The stage management (Jane Sherwood, assisted by Chrissie Mavrofridis) was slick, although the occasional set of fingers coming around a flat in anticipation of a move brought a few laughs. By the end of the season, the two lasses will have muscles on their muscles with manually turning the carousel and its riders.

The sound quality (James Wilson) was excellent; it had tremendous depth and richness. The solos of Aussie music classics and a few numbers penned by Bree, gave every actor their own moment of glory. They seemed to have a backing group in the background? Simon James’s lighting design is brought to life by technician Mario Piccoli and operator Callum Calder. The theatre lighting is very limited, but the team gave true life to every musical number. In addition, the programme was high quality, full colour 16 sides of A5. Great costumes, but no credit listed in programme.

Director, Bree, freely admits that she wrote this play after having her own depression problems. This taboo topic appears to be a common problem, with 20% of the population having serious troubles at some time. This topic of this play looks like a real drag, a subject to avoid, but not for a second was it heavy going; it really was fun and with its rousing ending, most enjoyable.
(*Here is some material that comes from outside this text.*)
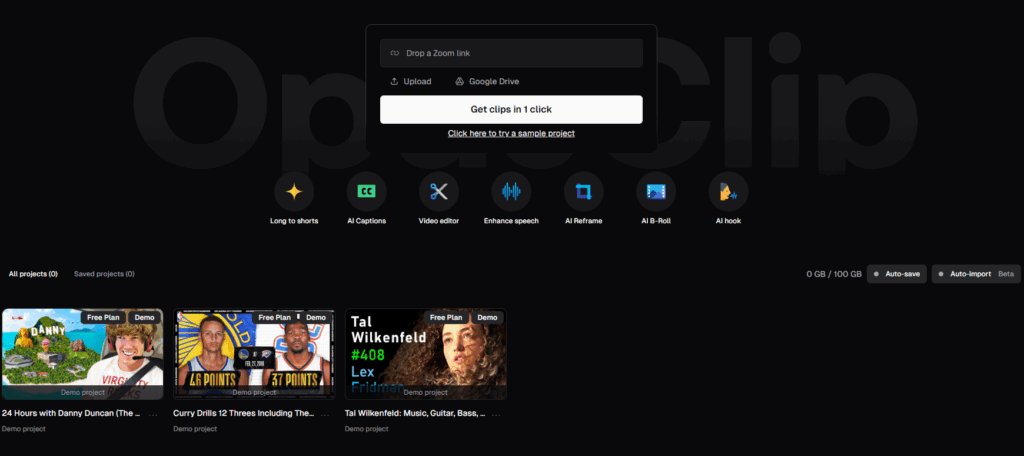Follow the try a sample project link
The width and height of the screenshot is (1024, 456).
point(511,133)
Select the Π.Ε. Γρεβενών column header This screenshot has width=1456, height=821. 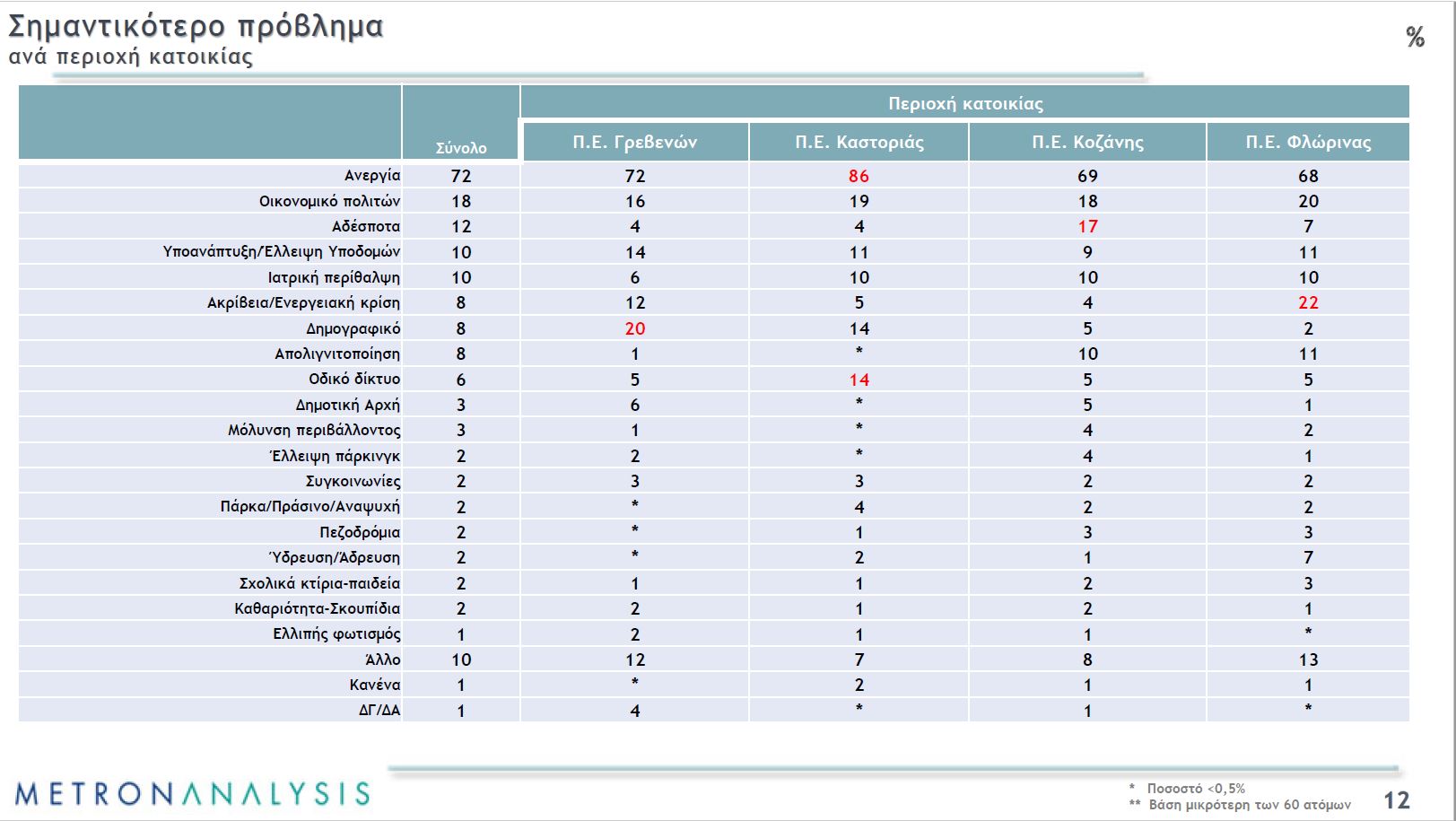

The strong cast were filled with energy, plenty of smiles and several very good solos.

The dialogue started a little quickly after Anthony Smith’s solo, which was a shame as he was excellent, but the audience could not quite get their applause in. Gabrielle and Bree also had powerful melodic voices, but I am sure the cast will not mind me making special mention of Rachael Maher who has amazing stage presence. Every show that I have seen her perform in, she just captures the part with her voice, expressions and body language. Superb.

PLEASE don’t look at the topic, you are NOT going to be preached to, although there are many pearls of wisdom subtly in the script. This is a very good WA musical, and you will come out smiling and feeling uplifted. Congratulations to all concerned.